The decision to omit wing Mark Talea from the 23 for disciplinary reasons is not one that fits the picture of a squad dotting every ‘I’ and crossing every ‘t’.
Mark Telea of the All Blacks runs through drills during a New Zealand All Blacks training session at INSEP training grounds on October 12, 2023 in Paris, France. (Photo by Hannah Peters/Getty Images)

Mark Telea of the All Blacks runs through drills during a New Zealand All Blacks training session at INSEP training grounds on October 12, 2023 in Paris, France. (Photo by Hannah Peters/Getty Images)

All Blacks scrum-half Aaron Smith teed up their World Cup quarter-final meeting with Ireland by suggesting, rather simplistically, that whichever team can arrange most of their ducks in a row all week will get to spend the next two weeks here in France. If that’s the case then the three-time champions start on the back foot.

The decision to omit wing Mark Talea from the 23 for disciplinary reasons is not one that fits the picture of a squad dotting every ‘I’ and crossing every ‘t’. Telea scored two brilliant tries against France in the opener and has been a major success for the Kiwis this last year.

His absence hurts.

Five times head coach Ian Foster was asked about his absence in the space of a 13-minute press conference. He was loathe to afford it the oxygen of too much air time and his captain Sam Cane and other players who spoke to the media had clearly been given the same brief.

“He breached the protocol, nothing major, but enough to keep him out of selection for this week,” said Foster at the team HQ on the shoulder of the Avenue de l‘Est motorway 25 miles north of the Eiffel Tower. “I still love him, he trained well, it happens.” 

It was an understandable and logical firefighting strategy. Foster would have known that these things can grow legs and the last thing he or the All Blacks need right now is a conflagration which would only serve to distract them from the rather crucial job at hand in Saint-Denis.

That much was evident midway through the press conference when he was asked if disciplinary reasons had anything to do with the absence of scrum-half Cam Roigard from the replacements bench. It wasn’t, he confirmed, but he was clearly annoyed at the question.

New Zealand have tried to trade heavily on the notion of a positive team culture down the years. The notion has attracted as many guffaws as plaudits at times and the head man was asked what Telea’s faux pas said about the team’s mindset with a big game on the horizon.

"You can say volumes,” said Foster who has replaced Telea with Leicester Fainga’anuku. “We believe in what we stand for and that speaks volumes for the team that we make that sort of decision in this sort of week."

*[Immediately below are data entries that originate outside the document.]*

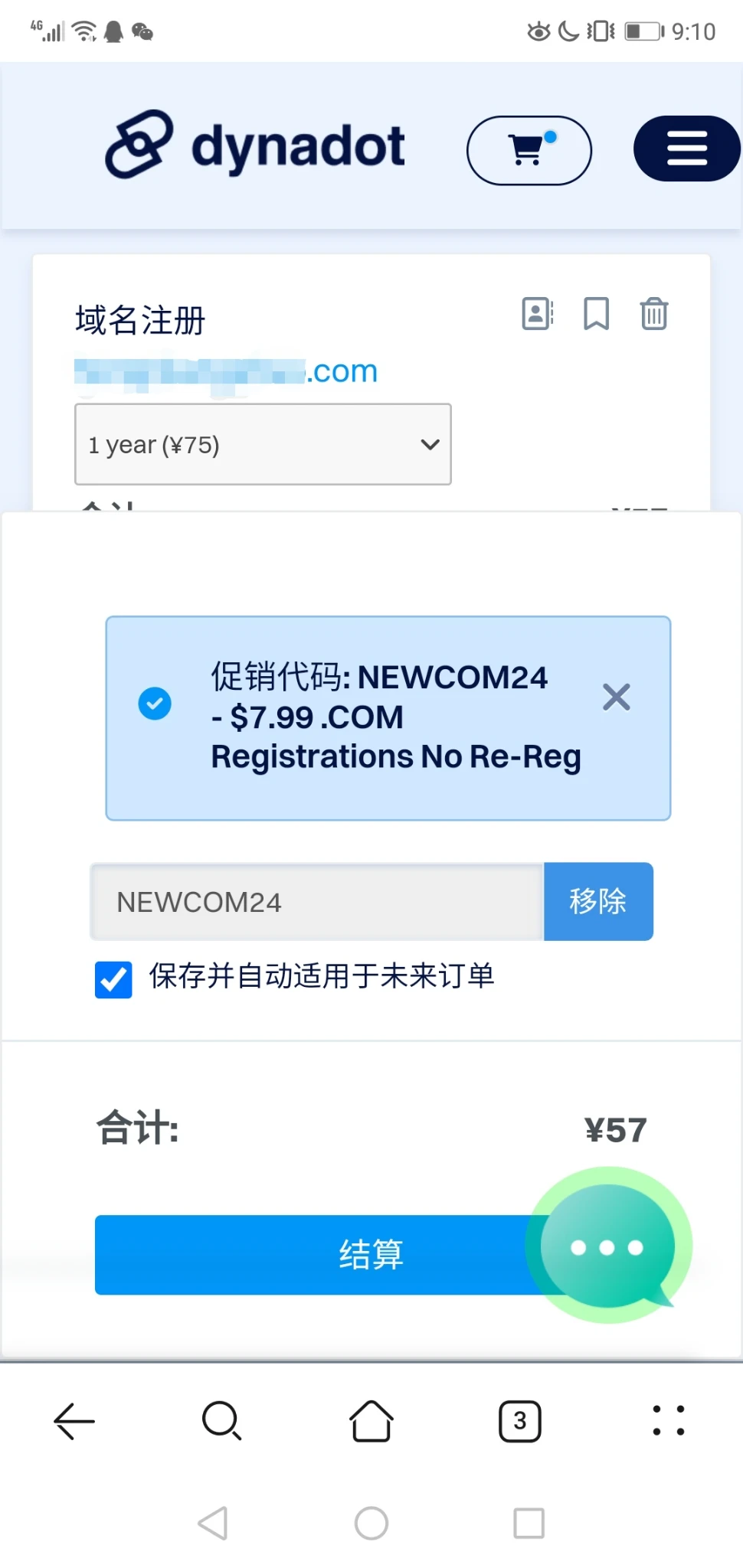Open the shopping cart

point(529,150)
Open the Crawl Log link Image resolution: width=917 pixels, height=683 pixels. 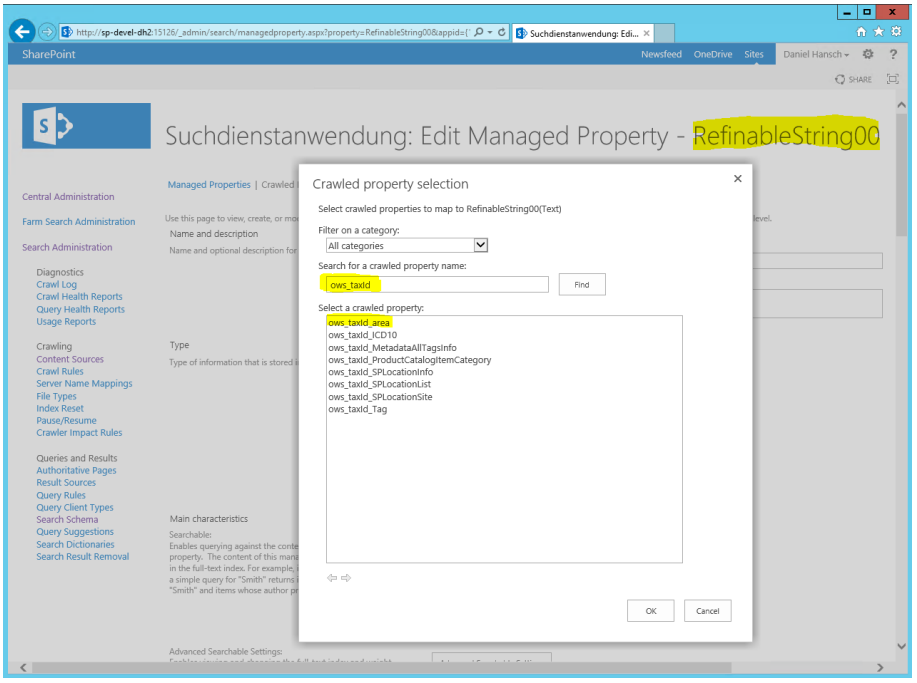click(56, 285)
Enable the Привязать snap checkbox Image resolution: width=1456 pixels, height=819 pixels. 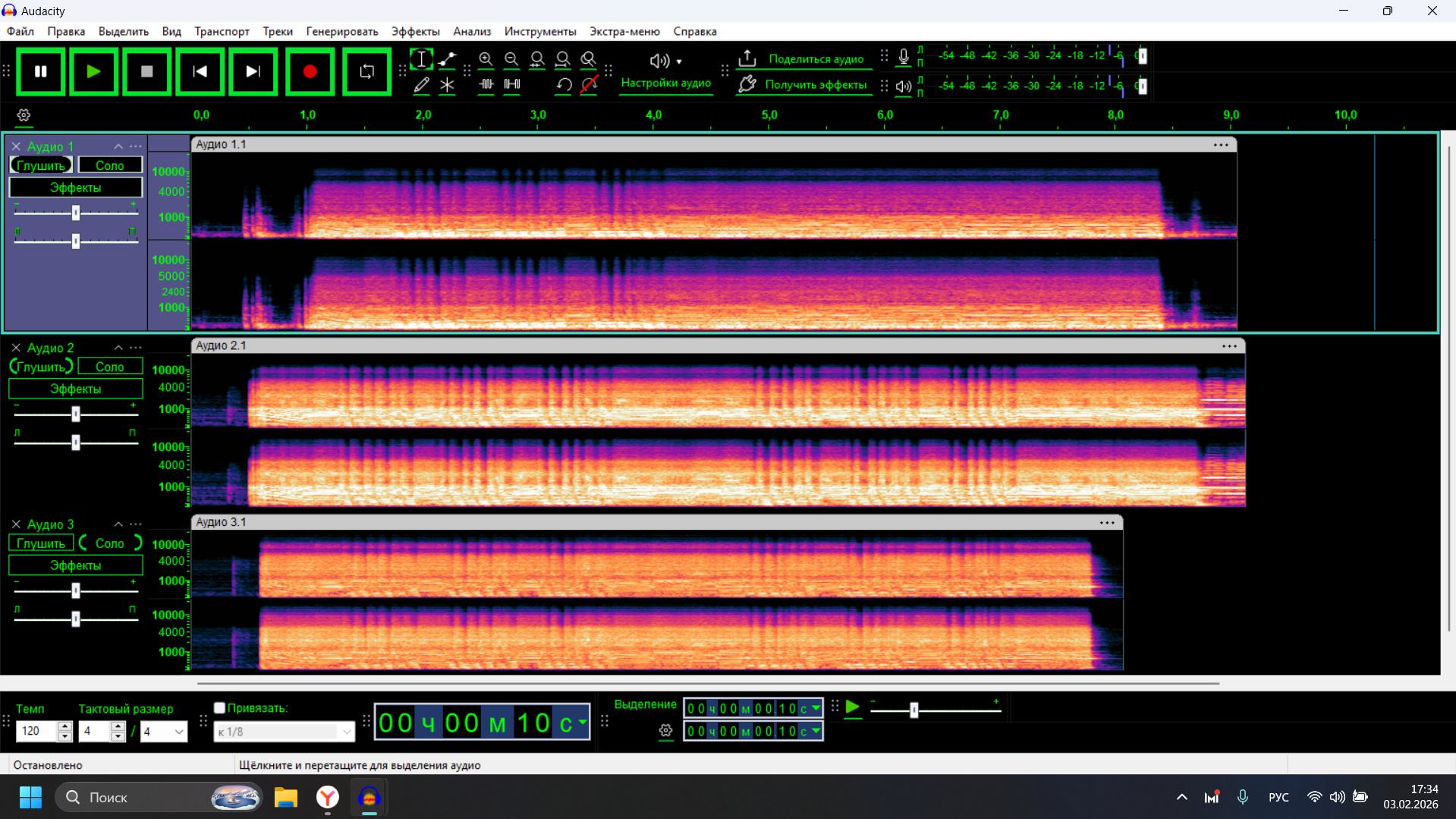220,708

The Kiwis were at least able to name first-choice tighthead Tyrel Lomax in the starting XV after doubts over his fitness and there was a surprise on the bench where they plumped for the youthful pair of Fletcher Newell and Tamaiti Williams rather than the more experienced Ofa Tu’ungafasi and Nepo Laulala.

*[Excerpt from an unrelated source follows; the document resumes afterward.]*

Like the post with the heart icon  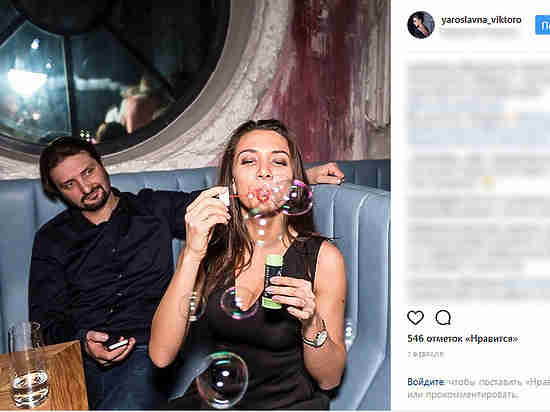click(415, 317)
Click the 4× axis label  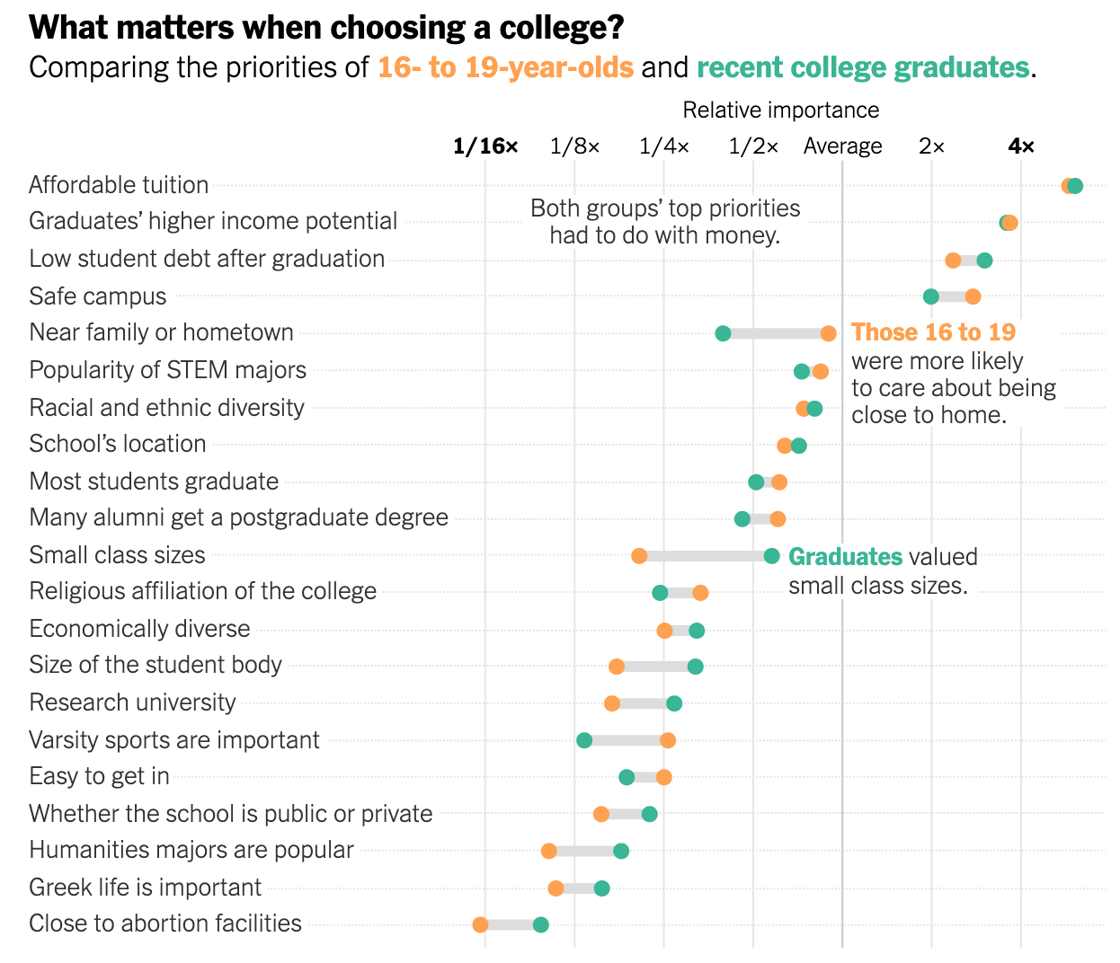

The thinking seems to be that this points to a more mobile mindset and one directly attributable to the threat Ireland present around the park. If that’s the case then it is another example of the shifting relationship between these two sides.

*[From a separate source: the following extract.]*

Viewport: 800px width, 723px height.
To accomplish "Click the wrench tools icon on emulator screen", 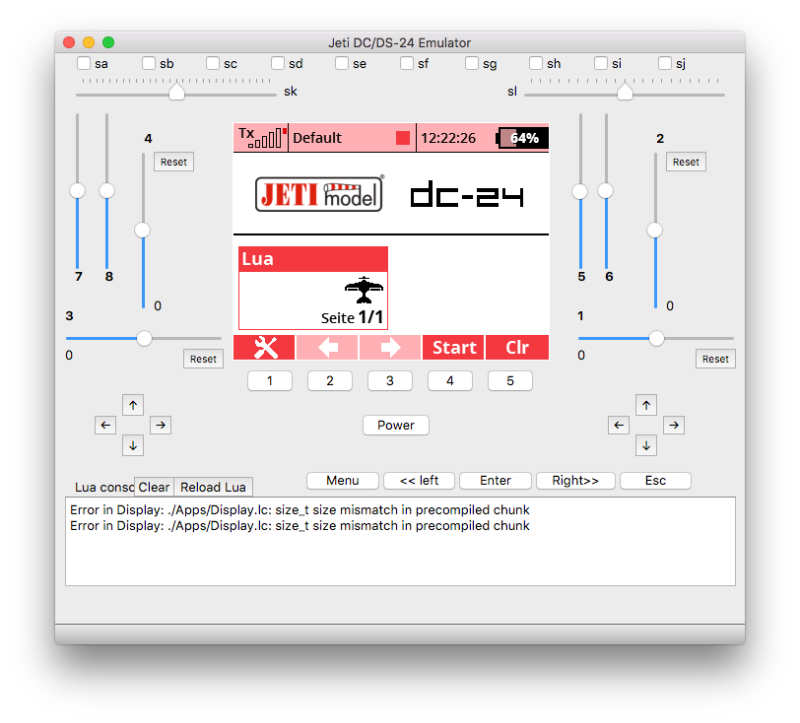I will 264,347.
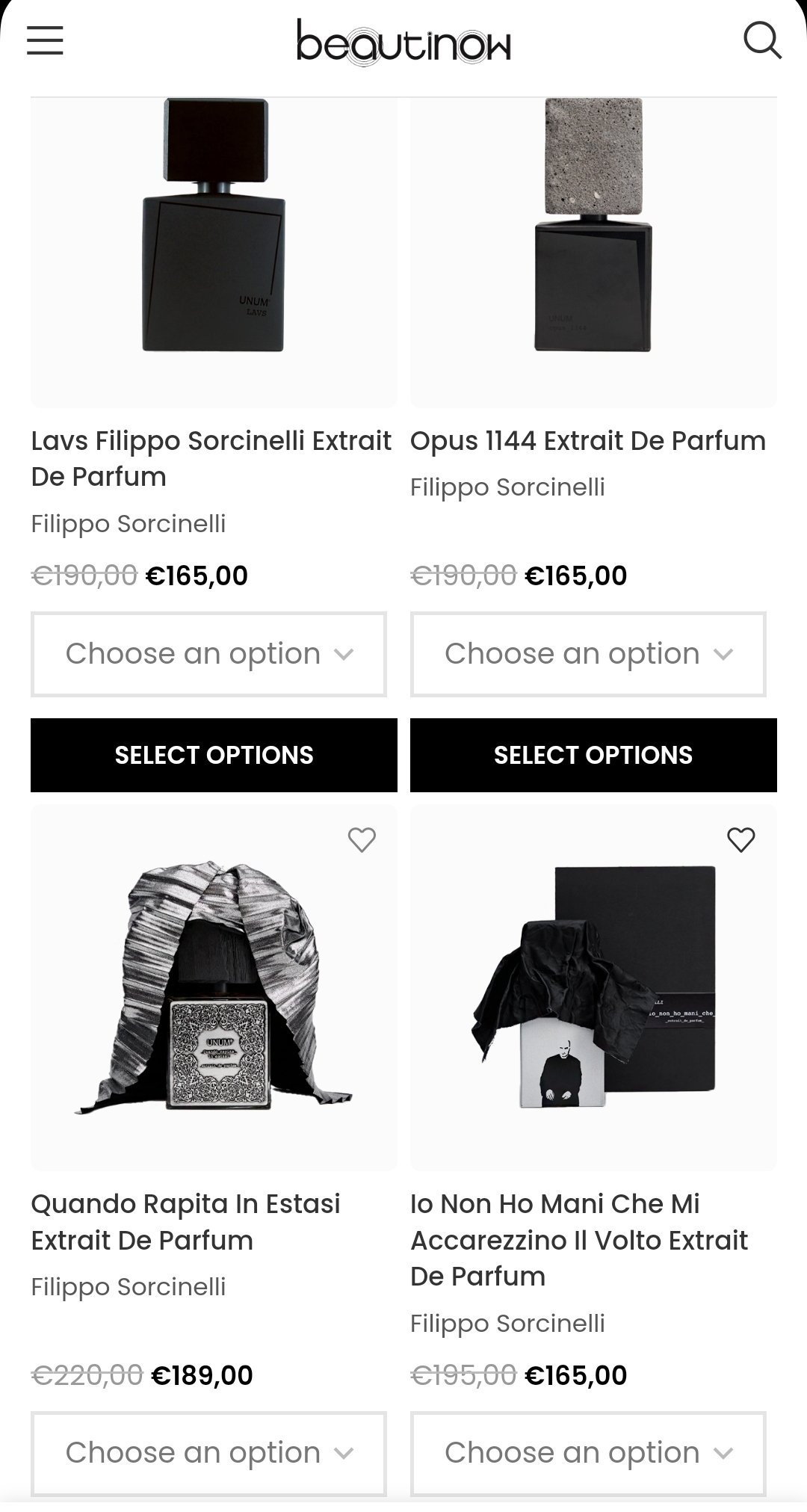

Time and again Foster and his players have been asked about their supposed status as underdogs against a nation that couldn’t beat them for 111 years, until that meeting in Chicago in 2016. You can bet that this eats away at them but the mask remains in place in public as the day approaches.

“I don’t think the past matters,” said Foster. “You learn a lot from the past but you learn it at the time and it becomes part of who you are and it becomes part of us as a team. This team is ready, we’ve prepared well with this in mind.

“If you look at this year, the whole thing is about getting ready for a World Cup and making sure that we’re primed to perform at this stage of the tournament. We’re excited about it. We know the size of the challenge and how good Ireland are. They deserve all the plaudits they get but play-off rugby is about who’s best on the day.” 

To be fair to him, he dismissed the weight of history again when asked whether Ireland’s failure to make it past the quarter-final stages in the first nine tournaments might act as an anchor on Andy Farrell’s side as they strive to hit new heights.

Maybe he has learned that this isn’t a crew that can be spooked. Ireland have beaten all comers through a 17-game unbeaten run but you could argue that no opposing coach suffered at their hands more than Foster himself.

It still seems slightly remarkable that he remains in the role after the uproar that met their 2-1 series loss to Ireland two summers ago. Long gone are the days when a Kiwi coach could look down on the men in green. This is a game among equals.

“There's always respect among teams in the international game. So this is not just something from the last 12 months, it's something that's been brewing for the last five or six years in Ireland. They've done a superb job and earned the position they're in.

“Then when they get the upper hand on you a few times, naturally you respect them because it hurts. You've just got to take your hat off to their form, their run of wins. They've done well but again, we start the game at 0-0 and get stuck in. It should be a great game.”